AFTERPAD

Apple Releases iOS 8.3

Apple released a new iOS 8 point release yesterday. Apple Watch support and Photos for Mac integration headline the list of features, so Mac users and potential Watch customers are going to want to download this one.

The thing is, this update does something far more important than it’s release notes imply. It drastically improves performance across-the-board.

Devices powered by the A6 and A5 run vastly better, almost as smooth as they did on iOS 6, especially after turning down various graphical effects. We’re talking a night and day difference here.

Devices powered by the A7 and A8 didn’t suffer as much under previous iOS 8 revisions, but they still benefit noticeably from this update. My iPad Air 2 especially – I’ve been dealing with longstanding crash issues when multitasking, general delays when deleting apps, buggy keyboard input. Since updating, the Air 2 finally feels as powerful as it’s hardware suggests it should be. The iPhone 6 Plus is improved as well, though there are still reports of occasional lag – a consequence of having an underpowered GPU for the display it sports.

A5 devices especially benefit from this update. They were barely acceptable under previous versions of iOS 8, and Apple should have been ashamed of themselves for shipping the in that state. Better late than never on performance improvements.

I know some of you – those with jailbreaks – have one very big question on your minds: Do I upgrade and lose the jailbreak? Hard to say. I have no idea if an 8.3 jailbreak is coming any time soon.

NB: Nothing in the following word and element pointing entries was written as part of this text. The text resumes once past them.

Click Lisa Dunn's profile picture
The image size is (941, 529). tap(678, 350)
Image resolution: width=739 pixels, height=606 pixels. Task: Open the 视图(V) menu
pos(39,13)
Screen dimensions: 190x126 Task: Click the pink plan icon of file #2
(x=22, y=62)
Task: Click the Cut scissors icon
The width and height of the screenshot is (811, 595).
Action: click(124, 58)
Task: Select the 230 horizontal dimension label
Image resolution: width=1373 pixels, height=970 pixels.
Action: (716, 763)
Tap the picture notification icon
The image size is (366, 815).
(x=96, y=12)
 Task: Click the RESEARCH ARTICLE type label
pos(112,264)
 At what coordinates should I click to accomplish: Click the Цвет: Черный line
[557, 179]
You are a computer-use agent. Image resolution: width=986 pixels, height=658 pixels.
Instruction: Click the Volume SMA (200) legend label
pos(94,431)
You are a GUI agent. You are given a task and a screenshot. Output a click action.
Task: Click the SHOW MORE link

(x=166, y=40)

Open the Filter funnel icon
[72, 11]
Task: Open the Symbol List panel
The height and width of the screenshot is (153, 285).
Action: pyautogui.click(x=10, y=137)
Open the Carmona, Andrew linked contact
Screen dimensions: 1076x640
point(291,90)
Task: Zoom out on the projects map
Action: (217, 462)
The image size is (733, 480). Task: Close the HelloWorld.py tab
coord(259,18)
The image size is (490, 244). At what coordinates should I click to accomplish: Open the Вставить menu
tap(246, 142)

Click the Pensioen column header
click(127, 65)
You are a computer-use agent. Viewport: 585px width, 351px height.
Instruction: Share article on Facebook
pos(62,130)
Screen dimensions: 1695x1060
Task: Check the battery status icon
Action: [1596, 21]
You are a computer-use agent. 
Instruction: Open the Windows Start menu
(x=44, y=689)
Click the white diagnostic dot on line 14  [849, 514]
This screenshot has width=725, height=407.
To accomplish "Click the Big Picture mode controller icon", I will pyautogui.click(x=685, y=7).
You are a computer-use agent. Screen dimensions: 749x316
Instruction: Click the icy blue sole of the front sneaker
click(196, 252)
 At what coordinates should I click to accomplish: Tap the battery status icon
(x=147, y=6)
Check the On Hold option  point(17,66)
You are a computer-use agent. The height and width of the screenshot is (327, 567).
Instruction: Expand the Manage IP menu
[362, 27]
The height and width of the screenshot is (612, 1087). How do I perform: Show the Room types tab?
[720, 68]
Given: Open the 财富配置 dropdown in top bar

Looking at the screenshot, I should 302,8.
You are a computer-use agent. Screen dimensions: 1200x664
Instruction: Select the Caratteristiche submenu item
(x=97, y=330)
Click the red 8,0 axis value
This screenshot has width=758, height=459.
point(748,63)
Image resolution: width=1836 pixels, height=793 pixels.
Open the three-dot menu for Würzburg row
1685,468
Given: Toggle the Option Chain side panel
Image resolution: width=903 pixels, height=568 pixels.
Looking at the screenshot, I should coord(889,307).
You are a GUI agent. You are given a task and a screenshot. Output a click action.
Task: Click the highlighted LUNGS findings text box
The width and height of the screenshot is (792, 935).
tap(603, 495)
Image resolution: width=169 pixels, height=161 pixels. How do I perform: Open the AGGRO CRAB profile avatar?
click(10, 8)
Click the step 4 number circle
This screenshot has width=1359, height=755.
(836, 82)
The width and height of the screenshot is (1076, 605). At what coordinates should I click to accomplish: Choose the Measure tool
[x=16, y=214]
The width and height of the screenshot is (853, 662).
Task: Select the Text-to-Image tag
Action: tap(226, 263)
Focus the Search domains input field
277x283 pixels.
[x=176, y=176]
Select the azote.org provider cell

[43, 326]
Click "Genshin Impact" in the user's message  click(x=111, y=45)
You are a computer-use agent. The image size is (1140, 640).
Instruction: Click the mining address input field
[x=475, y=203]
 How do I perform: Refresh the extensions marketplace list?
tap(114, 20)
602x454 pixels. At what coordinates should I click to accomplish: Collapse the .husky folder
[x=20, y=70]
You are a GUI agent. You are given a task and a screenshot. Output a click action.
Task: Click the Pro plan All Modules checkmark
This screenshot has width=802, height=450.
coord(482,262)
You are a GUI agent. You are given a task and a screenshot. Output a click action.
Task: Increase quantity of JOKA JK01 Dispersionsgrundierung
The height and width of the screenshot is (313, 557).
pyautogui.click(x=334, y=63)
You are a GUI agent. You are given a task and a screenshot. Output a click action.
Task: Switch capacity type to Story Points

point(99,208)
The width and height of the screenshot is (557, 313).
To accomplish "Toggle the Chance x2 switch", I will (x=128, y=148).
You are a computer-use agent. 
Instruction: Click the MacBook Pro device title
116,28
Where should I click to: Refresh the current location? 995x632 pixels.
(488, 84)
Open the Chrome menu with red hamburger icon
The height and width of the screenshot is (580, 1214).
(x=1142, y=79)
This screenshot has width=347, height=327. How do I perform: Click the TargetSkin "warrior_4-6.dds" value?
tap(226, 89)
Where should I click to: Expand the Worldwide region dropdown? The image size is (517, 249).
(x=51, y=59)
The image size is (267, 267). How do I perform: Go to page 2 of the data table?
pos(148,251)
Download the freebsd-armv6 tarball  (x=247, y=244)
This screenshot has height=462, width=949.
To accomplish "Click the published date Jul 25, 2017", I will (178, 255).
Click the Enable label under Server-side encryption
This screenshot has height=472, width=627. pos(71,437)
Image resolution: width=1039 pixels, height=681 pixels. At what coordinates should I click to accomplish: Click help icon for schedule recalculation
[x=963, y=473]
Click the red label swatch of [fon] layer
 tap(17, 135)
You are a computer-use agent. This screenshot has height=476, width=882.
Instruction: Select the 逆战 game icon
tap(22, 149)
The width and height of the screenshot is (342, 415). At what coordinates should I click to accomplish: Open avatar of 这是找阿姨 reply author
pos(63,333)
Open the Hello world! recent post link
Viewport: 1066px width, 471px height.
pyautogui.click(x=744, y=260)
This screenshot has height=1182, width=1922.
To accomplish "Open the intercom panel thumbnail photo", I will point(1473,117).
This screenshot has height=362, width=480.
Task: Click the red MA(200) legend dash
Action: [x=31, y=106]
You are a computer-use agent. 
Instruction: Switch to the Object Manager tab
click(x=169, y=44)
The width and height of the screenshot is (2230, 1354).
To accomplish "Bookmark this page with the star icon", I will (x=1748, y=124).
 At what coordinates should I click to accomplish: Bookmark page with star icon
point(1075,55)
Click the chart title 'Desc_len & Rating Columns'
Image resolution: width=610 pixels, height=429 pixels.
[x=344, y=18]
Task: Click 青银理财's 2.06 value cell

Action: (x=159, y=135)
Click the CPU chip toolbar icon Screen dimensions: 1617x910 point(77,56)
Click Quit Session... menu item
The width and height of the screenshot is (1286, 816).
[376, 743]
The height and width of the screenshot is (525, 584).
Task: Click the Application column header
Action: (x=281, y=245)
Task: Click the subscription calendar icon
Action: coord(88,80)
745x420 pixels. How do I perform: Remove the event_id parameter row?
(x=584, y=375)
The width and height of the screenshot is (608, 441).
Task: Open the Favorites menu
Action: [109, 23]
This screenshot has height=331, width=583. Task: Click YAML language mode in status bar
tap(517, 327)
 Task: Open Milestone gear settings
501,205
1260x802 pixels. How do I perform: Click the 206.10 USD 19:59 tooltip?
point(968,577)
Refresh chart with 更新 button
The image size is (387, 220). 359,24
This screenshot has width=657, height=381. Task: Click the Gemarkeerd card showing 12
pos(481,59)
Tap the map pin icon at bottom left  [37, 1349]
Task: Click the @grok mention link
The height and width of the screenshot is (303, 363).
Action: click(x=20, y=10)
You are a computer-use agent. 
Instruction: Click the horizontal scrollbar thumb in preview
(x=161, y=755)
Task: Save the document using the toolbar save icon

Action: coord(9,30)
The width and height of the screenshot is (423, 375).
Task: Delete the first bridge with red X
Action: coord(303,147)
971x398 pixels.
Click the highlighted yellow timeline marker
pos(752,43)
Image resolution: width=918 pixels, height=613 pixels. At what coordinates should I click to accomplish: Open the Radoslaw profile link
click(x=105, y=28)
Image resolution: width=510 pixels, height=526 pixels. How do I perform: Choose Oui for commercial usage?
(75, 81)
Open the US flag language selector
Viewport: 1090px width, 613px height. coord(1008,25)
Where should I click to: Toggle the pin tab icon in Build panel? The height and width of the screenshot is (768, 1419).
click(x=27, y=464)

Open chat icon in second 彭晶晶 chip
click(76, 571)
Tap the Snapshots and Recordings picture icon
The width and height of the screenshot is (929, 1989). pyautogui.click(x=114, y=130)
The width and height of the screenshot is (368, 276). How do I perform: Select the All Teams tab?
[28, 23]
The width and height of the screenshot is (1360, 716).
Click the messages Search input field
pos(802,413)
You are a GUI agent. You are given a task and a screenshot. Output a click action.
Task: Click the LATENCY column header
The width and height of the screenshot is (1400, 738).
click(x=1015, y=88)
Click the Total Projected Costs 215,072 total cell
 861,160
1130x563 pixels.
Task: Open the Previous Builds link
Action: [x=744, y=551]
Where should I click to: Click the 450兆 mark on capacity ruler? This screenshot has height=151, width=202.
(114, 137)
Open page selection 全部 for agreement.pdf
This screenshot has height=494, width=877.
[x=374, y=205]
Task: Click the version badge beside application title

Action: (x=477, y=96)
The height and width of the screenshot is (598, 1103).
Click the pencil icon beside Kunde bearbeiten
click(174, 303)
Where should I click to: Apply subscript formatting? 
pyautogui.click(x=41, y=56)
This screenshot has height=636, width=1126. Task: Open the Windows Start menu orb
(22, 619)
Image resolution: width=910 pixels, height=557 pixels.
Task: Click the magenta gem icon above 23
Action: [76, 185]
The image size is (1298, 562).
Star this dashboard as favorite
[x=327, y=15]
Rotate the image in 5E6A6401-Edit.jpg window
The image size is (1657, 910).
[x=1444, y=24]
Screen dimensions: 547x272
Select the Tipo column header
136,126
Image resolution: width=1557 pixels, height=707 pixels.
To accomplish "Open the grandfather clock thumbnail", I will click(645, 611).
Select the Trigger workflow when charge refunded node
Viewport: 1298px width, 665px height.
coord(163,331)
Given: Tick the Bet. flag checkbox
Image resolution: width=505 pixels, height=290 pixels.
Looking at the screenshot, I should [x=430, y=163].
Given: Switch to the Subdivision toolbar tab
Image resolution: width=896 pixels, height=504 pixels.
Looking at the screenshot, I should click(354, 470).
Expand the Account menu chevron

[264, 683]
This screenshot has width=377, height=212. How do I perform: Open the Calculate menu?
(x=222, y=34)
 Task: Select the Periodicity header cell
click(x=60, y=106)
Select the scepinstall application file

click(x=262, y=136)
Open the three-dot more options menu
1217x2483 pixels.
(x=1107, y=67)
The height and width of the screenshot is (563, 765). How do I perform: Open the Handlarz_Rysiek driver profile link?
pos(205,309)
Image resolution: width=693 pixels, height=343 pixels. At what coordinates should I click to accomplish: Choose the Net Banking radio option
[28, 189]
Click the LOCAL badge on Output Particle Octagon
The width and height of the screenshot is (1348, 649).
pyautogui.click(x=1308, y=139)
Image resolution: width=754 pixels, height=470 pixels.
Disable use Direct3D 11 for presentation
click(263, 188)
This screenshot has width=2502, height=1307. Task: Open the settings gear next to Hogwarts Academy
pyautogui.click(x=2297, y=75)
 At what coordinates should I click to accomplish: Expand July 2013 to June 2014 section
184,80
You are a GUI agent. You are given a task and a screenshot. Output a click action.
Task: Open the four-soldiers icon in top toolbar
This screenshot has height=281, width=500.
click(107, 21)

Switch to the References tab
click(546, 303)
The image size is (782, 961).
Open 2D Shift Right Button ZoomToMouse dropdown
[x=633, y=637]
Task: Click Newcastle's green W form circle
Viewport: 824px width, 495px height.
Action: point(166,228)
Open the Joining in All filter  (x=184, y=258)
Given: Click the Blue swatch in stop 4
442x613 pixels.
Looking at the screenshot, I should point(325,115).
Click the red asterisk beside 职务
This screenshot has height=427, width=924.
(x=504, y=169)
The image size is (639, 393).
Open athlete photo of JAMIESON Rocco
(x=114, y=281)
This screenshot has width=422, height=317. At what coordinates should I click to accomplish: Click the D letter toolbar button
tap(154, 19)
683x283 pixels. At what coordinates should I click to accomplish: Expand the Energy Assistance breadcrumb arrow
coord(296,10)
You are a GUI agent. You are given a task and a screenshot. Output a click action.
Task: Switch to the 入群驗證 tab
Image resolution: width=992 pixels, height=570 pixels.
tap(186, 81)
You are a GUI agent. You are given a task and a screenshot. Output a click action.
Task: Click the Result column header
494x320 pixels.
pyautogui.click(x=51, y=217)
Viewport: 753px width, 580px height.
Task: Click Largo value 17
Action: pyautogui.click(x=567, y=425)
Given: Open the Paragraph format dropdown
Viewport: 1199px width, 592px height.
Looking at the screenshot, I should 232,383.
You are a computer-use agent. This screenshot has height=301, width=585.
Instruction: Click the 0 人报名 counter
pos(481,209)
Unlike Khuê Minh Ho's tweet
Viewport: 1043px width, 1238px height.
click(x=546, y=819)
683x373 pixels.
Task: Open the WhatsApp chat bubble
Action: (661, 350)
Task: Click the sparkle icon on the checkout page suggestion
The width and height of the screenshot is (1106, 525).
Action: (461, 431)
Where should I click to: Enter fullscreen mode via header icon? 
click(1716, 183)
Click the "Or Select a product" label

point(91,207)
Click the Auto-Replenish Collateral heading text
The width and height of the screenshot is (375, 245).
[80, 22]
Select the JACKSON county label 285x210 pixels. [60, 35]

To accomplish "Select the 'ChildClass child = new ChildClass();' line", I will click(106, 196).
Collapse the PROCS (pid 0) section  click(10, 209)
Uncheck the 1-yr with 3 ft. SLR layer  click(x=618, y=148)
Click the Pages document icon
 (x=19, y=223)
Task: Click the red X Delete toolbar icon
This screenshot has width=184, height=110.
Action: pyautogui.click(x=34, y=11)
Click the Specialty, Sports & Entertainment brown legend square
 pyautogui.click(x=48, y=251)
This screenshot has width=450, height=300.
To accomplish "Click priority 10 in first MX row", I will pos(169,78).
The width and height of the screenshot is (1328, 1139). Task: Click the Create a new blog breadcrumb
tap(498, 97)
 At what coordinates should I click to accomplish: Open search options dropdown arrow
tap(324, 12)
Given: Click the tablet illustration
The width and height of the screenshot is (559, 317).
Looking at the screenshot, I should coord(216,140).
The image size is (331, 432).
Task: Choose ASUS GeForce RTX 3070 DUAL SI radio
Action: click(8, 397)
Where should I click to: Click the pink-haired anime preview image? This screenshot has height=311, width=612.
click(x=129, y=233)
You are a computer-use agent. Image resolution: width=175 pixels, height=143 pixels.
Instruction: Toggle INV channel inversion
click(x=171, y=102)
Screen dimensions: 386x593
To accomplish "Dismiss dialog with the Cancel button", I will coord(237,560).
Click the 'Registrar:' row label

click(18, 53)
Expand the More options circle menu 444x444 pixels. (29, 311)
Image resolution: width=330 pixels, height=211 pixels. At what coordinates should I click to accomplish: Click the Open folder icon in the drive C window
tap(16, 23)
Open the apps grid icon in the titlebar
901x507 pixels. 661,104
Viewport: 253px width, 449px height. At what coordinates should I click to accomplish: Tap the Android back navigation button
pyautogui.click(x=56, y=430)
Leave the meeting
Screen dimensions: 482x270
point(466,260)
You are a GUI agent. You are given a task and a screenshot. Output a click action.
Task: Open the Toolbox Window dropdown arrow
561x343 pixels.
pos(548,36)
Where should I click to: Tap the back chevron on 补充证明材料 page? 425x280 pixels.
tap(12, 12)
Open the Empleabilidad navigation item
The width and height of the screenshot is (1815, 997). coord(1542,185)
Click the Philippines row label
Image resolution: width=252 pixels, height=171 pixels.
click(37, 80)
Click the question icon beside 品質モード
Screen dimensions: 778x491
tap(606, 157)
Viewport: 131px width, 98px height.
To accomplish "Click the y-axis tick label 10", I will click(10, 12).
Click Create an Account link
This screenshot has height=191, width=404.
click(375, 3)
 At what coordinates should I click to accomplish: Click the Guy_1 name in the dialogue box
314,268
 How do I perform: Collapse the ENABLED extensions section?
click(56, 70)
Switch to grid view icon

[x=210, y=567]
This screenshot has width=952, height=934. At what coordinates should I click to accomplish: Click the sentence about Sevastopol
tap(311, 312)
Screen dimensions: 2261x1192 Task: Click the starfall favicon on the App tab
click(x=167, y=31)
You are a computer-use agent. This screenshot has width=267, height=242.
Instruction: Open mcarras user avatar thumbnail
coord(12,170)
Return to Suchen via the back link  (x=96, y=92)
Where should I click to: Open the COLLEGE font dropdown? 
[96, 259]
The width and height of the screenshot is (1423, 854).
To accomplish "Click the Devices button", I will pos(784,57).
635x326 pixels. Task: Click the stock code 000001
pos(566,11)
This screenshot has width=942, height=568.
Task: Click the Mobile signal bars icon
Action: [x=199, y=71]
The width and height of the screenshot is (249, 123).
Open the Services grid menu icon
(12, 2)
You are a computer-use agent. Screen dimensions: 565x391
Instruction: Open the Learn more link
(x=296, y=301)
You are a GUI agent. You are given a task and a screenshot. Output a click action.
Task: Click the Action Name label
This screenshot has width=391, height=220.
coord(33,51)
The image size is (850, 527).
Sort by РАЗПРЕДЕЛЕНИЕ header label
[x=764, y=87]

All iOS 8 and iOS 7 jailbreaks are using the same basic exploit, and Apple patched it in 8.2. Personally, I upgraded my iPad, but not my iPhone 6. I use my iPad as my work machine, and the performance and stability benefits are just too important. If I primarily used an A5 powered device, I’d upgrade in a heartbeat – even the best jailbreak tweaks aren’t worth dealing with lag over.

I’m still hoping iOS 9’s rumored focus on performance turns out to be true. Still, for now, iOS 8.3 is a big step in the right direction.